После этого дела, я всерьёз собирался податься в бега. Раз уж взялись за товарищей в самой столице, то и мне никак не уцелеть. Я несколько месяцев держал под кроватью небольшой саквояж, с каким сподручнее будет покидать пределы Урда. И спал с револьвером под подушкой, ожидая ночного визита коллег по службе. Хотя револьвер я и до этого под подушкой держал – никогда не знаешь, кто может вломиться к тебе посреди ночи. Надо быть готовым ко всему.
Однако никто меня арестовывать не собирался. Даже от службы не отстранили. Как работал – так и продолжал. Лишь только Ловец воров как-то заглянул ко мне, да предложил перейти к нему в УГРО, где страсть как кадры хорошие нужны. И намекнул, что происхождение лично его, как начальника, никоим образом не интересует. Главное, как человек работает.
— Ну да я побольше твоего почитал, должность у меня такая. Там про Гневомира было написано много всего.
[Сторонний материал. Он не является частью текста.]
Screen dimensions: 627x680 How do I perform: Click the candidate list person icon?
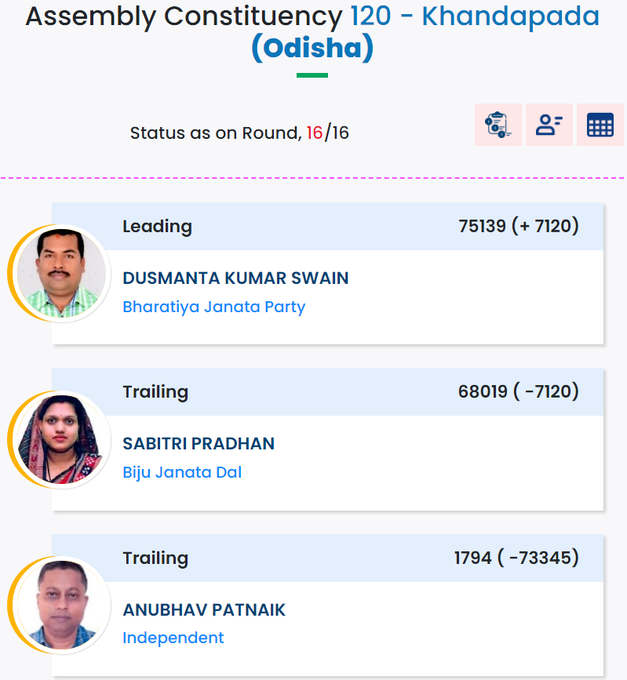549,125
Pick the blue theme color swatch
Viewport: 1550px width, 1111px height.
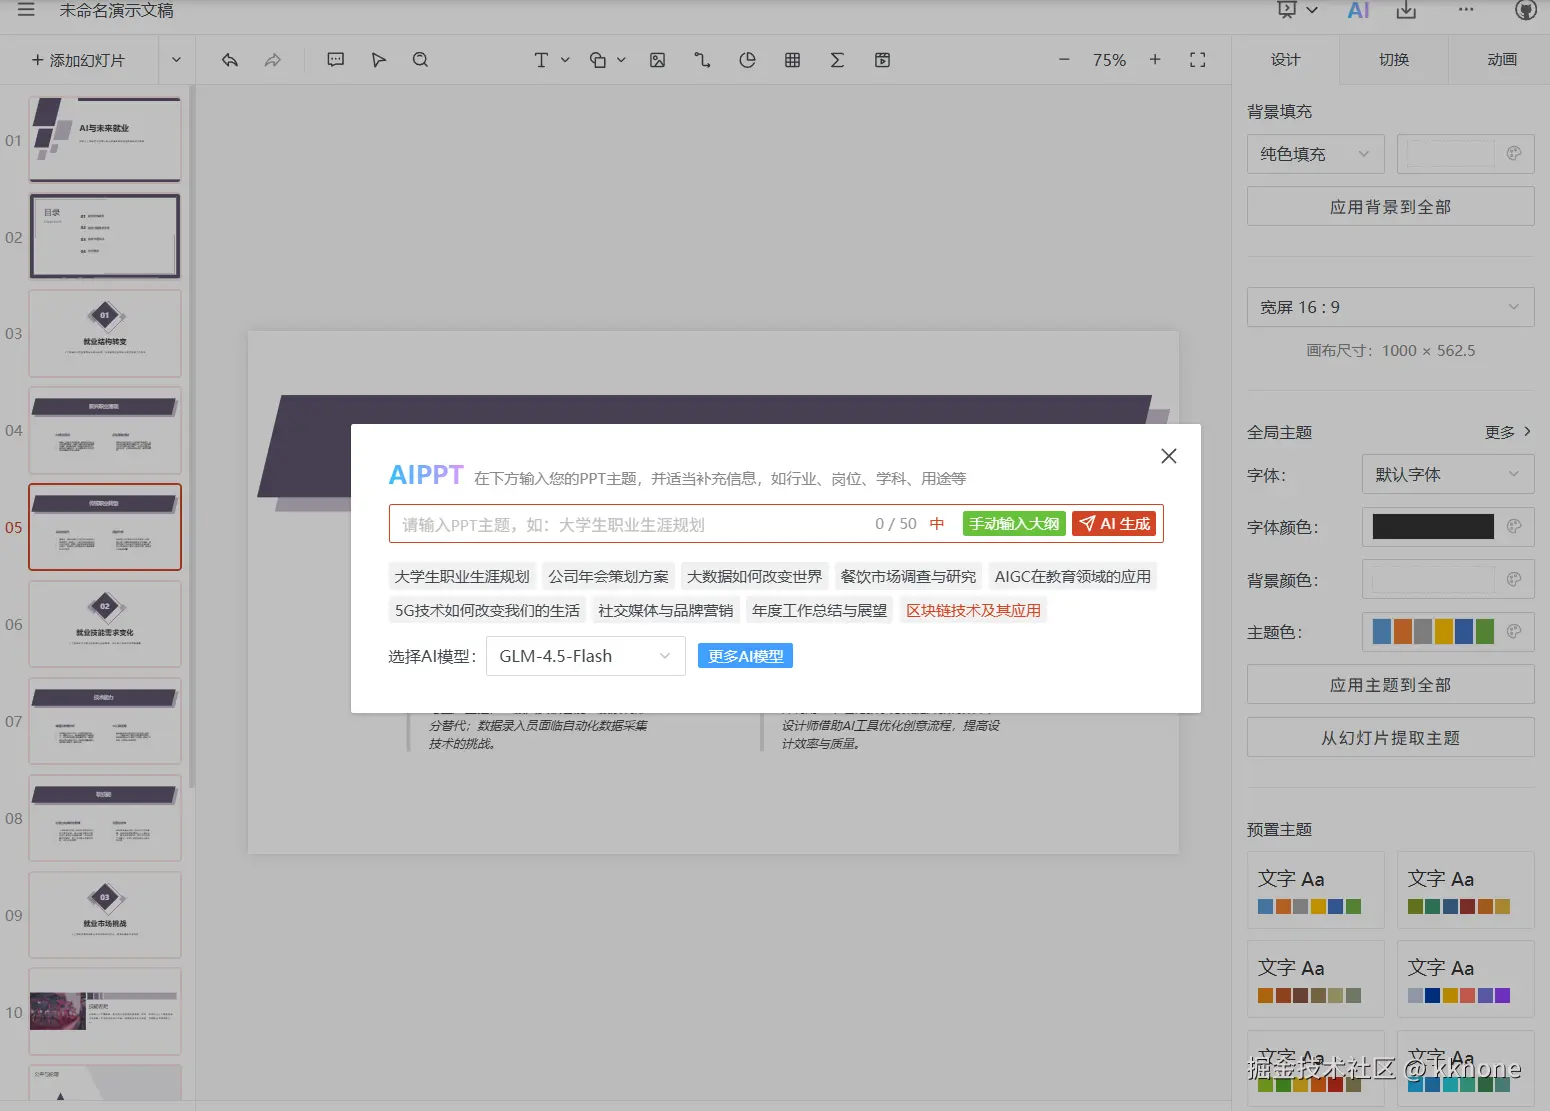pyautogui.click(x=1380, y=631)
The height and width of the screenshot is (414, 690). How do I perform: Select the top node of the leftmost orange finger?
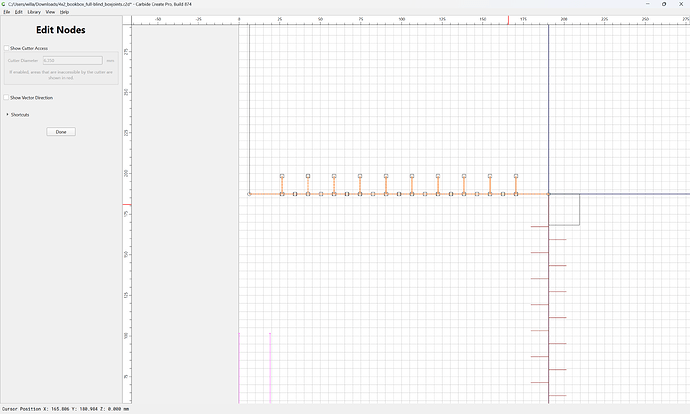pyautogui.click(x=282, y=176)
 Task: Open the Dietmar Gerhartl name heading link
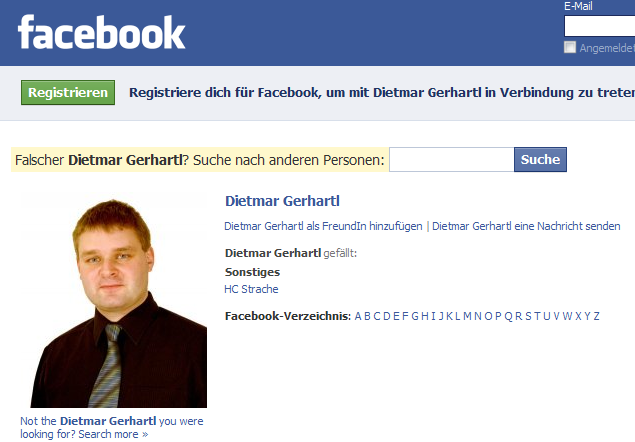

И как за границей он отличился, Адмирала убил. И как там стакнулся с анархистами. Как вернулся на Родину. На речке Катанге устроил погром вместе с бандитом Вепром – злейшим врагом народной власти на всём Севере. А после пропал, будто сгинул. Никаких вестей о нём нет.
— Быть может, он и вправду сгинул на Севере? — спросил я. — Места там такие – лес глухой. Сколько туда ушло, а назад не вышло.
— Много, — согласился Гамаюн. — И стража Усть-Илима, ближайшего к тем местам города, о том же докладывала. Раз нету никаких следов, значит, в лесу он и пропал. Но не верил я в это. Вот словно чуял – не мог мой бывший друг, Гневомир, пропасть вот так, ни за медный грош.
— Значит, появился он где-то?
— Нет, не он. А приятель его закадычный – Готлинд. Бывший инспец на Севере. После в Баджее как-то оказался, перед тем, как город сожгли. Потом в Соловце, когда людей там газом травили. Потом летал за границу с Гневомиром. И после с ним был всю дорогу. До самой бойни на Катанге.
— И где же нашли его?
— Далеко. На нейстрийском фронте. Несколько летунов из наёмной эскадрильи «Смерть» какой-то ушлый нейстрийский журналист успел заснять в летнем кафе города Аньера. Этот город недавно отбили у Блицкрига, во многом благодаря этой самой эскадрилье «Смерть».
Я, как всякий аэронавт, хорошо знал легендарных людей неба, таких как Виконт, Чёрный Буковски, Бронд Бранд и Барон. Были мне не менее хорошо знакомы слова «Летающий цирк» или «Китобои». Слышал я, конечно, и об эскадрилье «Смерть». Вот только считал её военной легендой – страшилкой, каких много ходит по всем фронтам. Слишком уж странными были сведения о ней. Её летуны никогда не фотографировались и уж тем более не позировали для газет, чем грешили остальные легендарные личности. Наверное, потому они легендами и стали, что не сходили одно время с передовиц. Действовала эскадрилья «Смерть» всегда предельно жестоко, но в жестокости этой была своеобразная военная практичность. Они добивали снижающиеся аэропланы, убивали летунов, расстреливали команды терпящих крушение небесных судов противника. Всегда старались нанести врагу наибольший урон во всём – и в людях, и в технике. После их налётов на окопы или колонны пехоты редко оставались живые.
Кровавой полосой был отмечен путь эскадрильи «Смерть» по полям Первой войны, когда они ещё были регулярным подразделением имперского воздушного флота. И сейчас они продолжали оправдывать свою репутацию, уже как наёмники.